The work of Lakota Indian artist Evans Flammond Sr. is a result of his careful exploration into the past, mixed with his powerful need to create. Driven by his vow to keep the Native culture alive, his pieces echo the history of his forefathers and explode with his bold style and technique.
This Native American artist works in a range of mediums, from painting and sculpture to beadwork and drawing. Each piece is created with thoughtful patience, authenticity and pride as he integrates ancestral legend, symbolism, and history into his contemporary aesthetic for color and expression.
Recent Work: Ledger Art
His most recent work, a collection of ledger drawings, portrays crucial moments in Indian life during the 19th century and celebrates the beauty of Plains Indian tradition and dress.
Ledger Drawings: A quick history
Beginning in the late 19th Century, as the Plains Indians were forced to make the transition between the freedom of the open prairie and the captivity of reservation life, they lost the ability to hunt and gather. This eliminated the most common available material for producing and recording art and history…the leather animal hide.

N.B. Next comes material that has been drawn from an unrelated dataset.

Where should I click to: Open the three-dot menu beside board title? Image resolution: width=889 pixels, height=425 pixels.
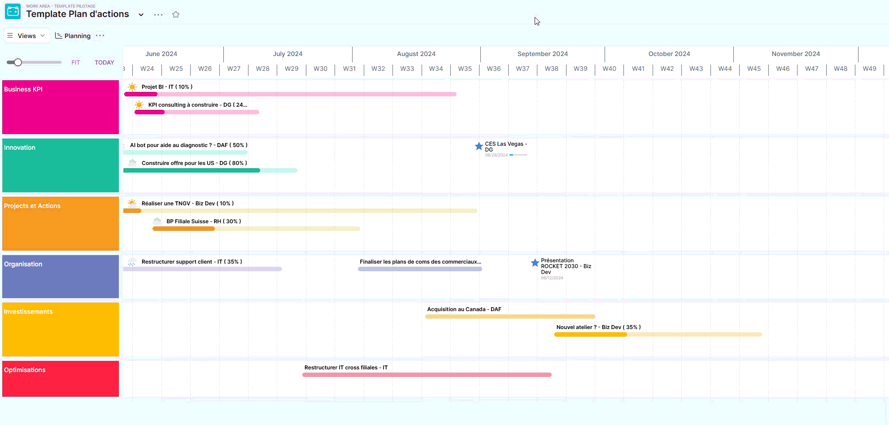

As a result, they began using the pages of old ledger accounting books formerly used for inventory by Indian Agents, traders and military officers to record their visual history. Here's how they acquired them:
Reservation agents and army post agents (then as today) were meticulous record keepers - everything from food and clothing allowances to the comings and goings of the Native people was all documented in that agent’s ledger book. Once these books were full and no longer usable, they were discarded. The people, looking for anything to record their history and artwork on, came across these used ledger books in replacement of the hides.
Importance of Ledger Art
This abrupt switch to using paper is a direct reflection of the drastic changes taking place in Plains Indian life during the late 1800s…but it also shows their incredible ingenuity and extraordinary ability to adopt new materials and create.
Two important facts about the original ledgers and this type of artwork exist:
- These are truly some of the only remaining records of the people who lived in the area at that time (Although many records were not accurate due to the lack of interpreters at that time, they still are a fantastic look back into that era).
- The originals were also often coincided with the time period that the ledgers were used and discarded.
Historical drawings inspire contemporary art
Today, with very good ledgers, contemporary artists have the opportunity to utilize those ledgers, along with known history, to create some very important documentation of historic events.
Evans has done this very effectively with both his “1876 Custer Battlefield” and the “Sitting Bull & Buffalo Bill's European Wild West Tour” pieces. He has taken original ledger paper - the Sitting bull piece dated 1889 and the Custer Battle piece dated 1876 – and created an impressive blend of history, old materials, and new artwork.
His resulting compositions resonate with the power of these significant events and cultural traditions that either affected or where a very important part of, Plains Indian life.